*** Supplied information
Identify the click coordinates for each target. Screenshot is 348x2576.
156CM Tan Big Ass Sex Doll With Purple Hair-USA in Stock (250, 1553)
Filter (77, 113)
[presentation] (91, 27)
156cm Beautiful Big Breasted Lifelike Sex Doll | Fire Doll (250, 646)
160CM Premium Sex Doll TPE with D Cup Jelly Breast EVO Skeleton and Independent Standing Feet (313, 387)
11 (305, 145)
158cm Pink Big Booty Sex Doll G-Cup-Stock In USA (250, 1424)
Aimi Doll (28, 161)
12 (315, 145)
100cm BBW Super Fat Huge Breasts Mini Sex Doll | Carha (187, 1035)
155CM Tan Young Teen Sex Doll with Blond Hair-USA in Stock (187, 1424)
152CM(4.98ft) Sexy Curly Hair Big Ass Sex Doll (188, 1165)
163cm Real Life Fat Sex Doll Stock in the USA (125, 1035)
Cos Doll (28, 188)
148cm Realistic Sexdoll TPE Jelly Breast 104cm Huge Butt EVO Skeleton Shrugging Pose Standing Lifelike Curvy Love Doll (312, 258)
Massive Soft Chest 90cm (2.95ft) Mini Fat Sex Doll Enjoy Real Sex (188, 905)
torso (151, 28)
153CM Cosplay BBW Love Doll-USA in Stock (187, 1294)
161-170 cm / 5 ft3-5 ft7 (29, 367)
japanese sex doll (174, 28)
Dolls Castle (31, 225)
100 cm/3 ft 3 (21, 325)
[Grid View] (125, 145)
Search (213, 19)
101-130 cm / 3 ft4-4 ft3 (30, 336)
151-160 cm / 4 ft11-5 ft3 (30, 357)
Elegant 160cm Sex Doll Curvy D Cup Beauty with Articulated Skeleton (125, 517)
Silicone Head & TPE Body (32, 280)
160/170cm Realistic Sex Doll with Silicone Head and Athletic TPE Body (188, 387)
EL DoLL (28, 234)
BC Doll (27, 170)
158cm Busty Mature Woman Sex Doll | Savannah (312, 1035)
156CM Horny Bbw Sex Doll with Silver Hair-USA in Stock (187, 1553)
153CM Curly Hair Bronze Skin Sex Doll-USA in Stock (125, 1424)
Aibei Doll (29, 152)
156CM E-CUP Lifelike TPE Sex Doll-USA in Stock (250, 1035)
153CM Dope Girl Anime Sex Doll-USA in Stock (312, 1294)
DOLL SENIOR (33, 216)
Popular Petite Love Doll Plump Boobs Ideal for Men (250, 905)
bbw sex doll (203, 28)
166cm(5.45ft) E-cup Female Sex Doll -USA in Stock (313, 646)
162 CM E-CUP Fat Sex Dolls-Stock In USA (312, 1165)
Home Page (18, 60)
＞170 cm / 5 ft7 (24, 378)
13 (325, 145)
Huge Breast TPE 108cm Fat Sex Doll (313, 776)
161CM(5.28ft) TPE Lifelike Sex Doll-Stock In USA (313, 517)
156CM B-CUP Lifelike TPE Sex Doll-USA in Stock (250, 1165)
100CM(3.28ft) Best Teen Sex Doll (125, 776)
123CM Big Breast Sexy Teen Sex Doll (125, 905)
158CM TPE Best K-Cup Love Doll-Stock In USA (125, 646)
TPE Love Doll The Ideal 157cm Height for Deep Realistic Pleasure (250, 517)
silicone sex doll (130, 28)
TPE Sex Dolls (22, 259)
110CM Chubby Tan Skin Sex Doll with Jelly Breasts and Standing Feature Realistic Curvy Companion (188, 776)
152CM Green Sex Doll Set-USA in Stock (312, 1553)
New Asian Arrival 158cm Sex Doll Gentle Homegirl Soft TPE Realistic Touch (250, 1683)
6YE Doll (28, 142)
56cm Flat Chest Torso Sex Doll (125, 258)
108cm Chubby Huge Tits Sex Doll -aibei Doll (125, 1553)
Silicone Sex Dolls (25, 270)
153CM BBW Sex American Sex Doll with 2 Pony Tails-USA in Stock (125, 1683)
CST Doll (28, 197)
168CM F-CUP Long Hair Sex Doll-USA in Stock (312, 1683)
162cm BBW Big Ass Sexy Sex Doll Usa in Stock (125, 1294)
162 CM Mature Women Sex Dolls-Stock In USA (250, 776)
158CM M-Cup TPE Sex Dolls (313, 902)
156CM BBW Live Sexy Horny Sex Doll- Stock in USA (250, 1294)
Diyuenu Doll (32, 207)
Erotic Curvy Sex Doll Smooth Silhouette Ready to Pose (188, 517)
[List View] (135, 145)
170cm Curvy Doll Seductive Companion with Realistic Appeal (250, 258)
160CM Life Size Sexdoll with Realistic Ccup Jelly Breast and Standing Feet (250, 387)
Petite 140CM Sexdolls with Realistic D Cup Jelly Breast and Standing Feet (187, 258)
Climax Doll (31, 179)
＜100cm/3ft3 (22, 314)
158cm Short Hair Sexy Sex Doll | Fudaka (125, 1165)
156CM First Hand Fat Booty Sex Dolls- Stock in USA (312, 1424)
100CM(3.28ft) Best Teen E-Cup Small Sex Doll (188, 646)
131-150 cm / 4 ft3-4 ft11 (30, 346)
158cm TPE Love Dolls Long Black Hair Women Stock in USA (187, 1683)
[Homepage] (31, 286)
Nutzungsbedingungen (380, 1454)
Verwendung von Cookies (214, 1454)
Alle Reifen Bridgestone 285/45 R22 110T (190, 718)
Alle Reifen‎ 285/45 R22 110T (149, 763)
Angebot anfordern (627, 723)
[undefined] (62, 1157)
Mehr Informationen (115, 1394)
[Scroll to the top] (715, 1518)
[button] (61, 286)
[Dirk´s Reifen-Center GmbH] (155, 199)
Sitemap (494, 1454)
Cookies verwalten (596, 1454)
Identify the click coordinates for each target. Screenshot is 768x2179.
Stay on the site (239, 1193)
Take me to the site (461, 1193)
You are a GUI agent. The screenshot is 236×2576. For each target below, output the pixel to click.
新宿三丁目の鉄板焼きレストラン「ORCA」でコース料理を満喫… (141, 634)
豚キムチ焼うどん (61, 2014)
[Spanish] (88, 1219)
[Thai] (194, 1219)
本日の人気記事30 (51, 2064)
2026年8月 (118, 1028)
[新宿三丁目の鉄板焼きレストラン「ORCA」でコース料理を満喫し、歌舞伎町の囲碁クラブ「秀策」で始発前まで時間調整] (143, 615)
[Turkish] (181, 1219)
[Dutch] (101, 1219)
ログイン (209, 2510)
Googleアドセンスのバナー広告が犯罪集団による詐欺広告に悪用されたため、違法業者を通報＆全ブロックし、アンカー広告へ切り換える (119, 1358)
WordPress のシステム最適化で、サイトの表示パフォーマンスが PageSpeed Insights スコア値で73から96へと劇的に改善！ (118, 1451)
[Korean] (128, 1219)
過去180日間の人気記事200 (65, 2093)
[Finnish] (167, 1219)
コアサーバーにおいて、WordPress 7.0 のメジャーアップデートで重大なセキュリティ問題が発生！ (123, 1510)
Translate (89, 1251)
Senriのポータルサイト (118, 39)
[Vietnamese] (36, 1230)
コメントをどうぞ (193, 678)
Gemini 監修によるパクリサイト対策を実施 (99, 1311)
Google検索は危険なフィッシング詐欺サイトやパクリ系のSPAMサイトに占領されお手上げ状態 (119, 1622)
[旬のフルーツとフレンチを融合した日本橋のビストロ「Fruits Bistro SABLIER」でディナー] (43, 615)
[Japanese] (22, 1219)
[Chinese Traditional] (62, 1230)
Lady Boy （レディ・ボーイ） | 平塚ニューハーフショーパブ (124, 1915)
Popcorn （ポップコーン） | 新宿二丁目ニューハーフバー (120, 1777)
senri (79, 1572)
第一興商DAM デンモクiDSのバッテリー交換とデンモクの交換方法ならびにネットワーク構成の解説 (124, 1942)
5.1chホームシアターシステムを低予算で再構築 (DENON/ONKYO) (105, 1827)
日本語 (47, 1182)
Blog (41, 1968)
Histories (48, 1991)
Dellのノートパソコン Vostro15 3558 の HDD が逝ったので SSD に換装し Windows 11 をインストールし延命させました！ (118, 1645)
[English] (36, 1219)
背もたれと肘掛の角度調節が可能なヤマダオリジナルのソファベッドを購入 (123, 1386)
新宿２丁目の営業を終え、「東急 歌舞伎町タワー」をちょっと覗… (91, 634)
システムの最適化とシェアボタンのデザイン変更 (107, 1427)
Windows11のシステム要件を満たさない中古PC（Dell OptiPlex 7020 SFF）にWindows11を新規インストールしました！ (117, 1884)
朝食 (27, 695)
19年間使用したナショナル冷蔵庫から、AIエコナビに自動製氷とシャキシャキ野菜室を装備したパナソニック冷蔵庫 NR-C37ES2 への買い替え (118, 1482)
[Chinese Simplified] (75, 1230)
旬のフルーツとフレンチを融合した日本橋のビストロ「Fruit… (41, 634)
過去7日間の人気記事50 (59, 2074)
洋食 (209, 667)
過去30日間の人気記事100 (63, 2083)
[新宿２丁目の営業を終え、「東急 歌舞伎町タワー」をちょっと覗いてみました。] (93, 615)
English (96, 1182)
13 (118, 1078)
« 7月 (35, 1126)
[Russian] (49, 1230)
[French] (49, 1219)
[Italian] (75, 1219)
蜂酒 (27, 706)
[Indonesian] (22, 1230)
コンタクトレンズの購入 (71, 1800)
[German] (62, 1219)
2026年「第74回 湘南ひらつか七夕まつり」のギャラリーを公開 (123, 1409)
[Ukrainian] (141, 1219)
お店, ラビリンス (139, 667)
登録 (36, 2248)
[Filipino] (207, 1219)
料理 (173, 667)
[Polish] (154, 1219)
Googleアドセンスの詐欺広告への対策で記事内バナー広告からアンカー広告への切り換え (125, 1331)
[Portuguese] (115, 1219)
******
## Task
Above are records; repeat only the lines starting at the line with "158cm Pink Big" and ending at the line with "Aibei Doll (29, 152)", exactly as they appear, both included.

## Your solution
158cm Pink Big Booty Sex Doll G-Cup-Stock In USA (250, 1424)
Aimi Doll (28, 161)
12 (315, 145)
100cm BBW Super Fat Huge Breasts Mini Sex Doll | Carha (187, 1035)
155CM Tan Young Teen Sex Doll with Blond Hair-USA in Stock (187, 1424)
152CM(4.98ft) Sexy Curly Hair Big Ass Sex Doll (188, 1165)
163cm Real Life Fat Sex Doll Stock in the USA (125, 1035)
Cos Doll (28, 188)
148cm Realistic Sexdoll TPE Jelly Breast 104cm Huge Butt EVO Skeleton Shrugging Pose Standing Lifelike Curvy Love Doll (312, 258)
Massive Soft Chest 90cm (2.95ft) Mini Fat Sex Doll Enjoy Real Sex (188, 905)
torso (151, 28)
153CM Cosplay BBW Love Doll-USA in Stock (187, 1294)
161-170 cm / 5 ft3-5 ft7 (29, 367)
japanese sex doll (174, 28)
Dolls Castle (31, 225)
100 cm/3 ft 3 (21, 325)
[Grid View] (125, 145)
Search (213, 19)
101-130 cm / 3 ft4-4 ft3 (30, 336)
151-160 cm / 4 ft11-5 ft3 (30, 357)
Elegant 160cm Sex Doll Curvy D Cup Beauty with Articulated Skeleton (125, 517)
Silicone Head & TPE Body (32, 280)
160/170cm Realistic Sex Doll with Silicone Head and Athletic TPE Body (188, 387)
EL DoLL (28, 234)
BC Doll (27, 170)
158cm Busty Mature Woman Sex Doll | Savannah (312, 1035)
156CM Horny Bbw Sex Doll with Silver Hair-USA in Stock (187, 1553)
153CM Curly Hair Bronze Skin Sex Doll-USA in Stock (125, 1424)
Aibei Doll (29, 152)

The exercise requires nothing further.